PROBLEM: Two lines below mark the span: the one containing "Viewport: 1024px width, 407px height." and the one containing "Click the check-in calendar icon". Set down both, plus every line between, exactly as they stand, and nothing else.

MATERIAL FOR THE TASK:
※
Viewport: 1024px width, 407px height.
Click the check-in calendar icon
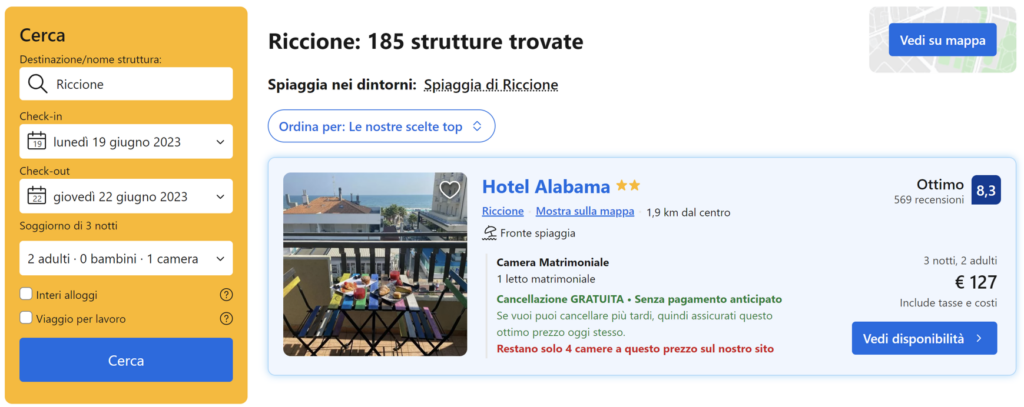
※
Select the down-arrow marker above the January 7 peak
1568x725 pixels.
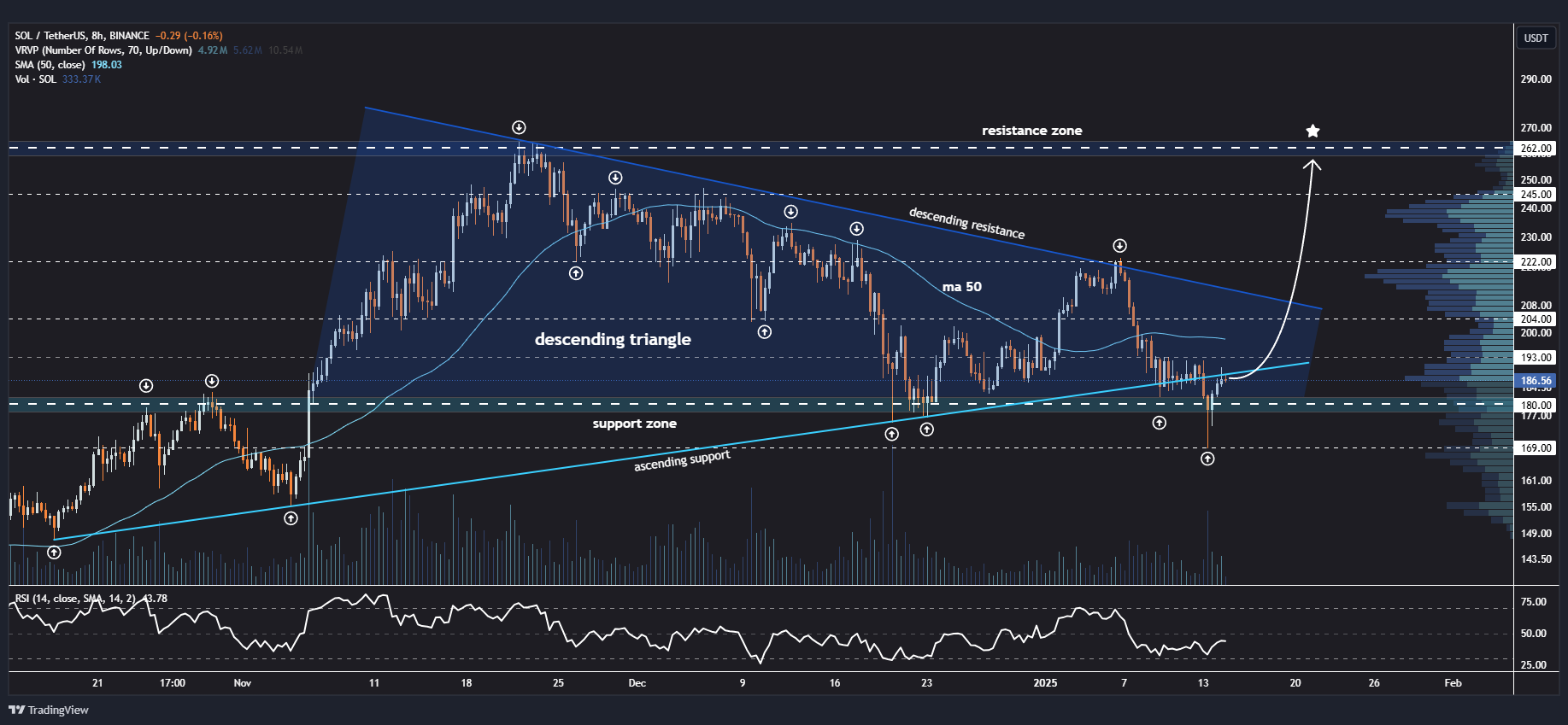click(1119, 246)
※
ANSWER AREA:
Viewport: 1024px width, 407px height.
Click the check-in calendar icon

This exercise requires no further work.